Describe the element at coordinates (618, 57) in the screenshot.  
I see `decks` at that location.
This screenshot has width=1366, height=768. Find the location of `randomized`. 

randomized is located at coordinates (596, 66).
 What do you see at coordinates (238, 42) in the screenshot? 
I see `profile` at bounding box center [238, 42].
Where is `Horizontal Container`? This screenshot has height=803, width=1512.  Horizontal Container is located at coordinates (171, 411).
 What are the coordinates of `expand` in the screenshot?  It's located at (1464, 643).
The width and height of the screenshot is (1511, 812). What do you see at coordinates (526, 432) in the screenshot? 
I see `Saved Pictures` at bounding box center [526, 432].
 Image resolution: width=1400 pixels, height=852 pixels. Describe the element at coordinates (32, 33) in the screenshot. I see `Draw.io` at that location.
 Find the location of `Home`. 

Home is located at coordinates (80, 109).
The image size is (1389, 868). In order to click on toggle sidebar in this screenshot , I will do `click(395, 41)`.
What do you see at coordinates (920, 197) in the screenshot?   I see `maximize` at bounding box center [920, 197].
# # #
TASK DIRECTIONS
Please rewrite the records from the line containing "What are the" through the end of the records, both included, substituting "What is shown" for "What do you see" and leaving everything else as it is.

SOLVED EXERCISE
 What are the coordinates of `expand` in the screenshot?  It's located at (1464, 643).
The width and height of the screenshot is (1511, 812). What is shown at coordinates (526, 432) in the screenshot? 
I see `Saved Pictures` at bounding box center [526, 432].
 Image resolution: width=1400 pixels, height=852 pixels. Describe the element at coordinates (32, 33) in the screenshot. I see `Draw.io` at that location.
 Find the location of `Home`. 

Home is located at coordinates (80, 109).
The image size is (1389, 868). In order to click on toggle sidebar in this screenshot , I will do `click(395, 41)`.
What is shown at coordinates (920, 197) in the screenshot?   I see `maximize` at bounding box center [920, 197].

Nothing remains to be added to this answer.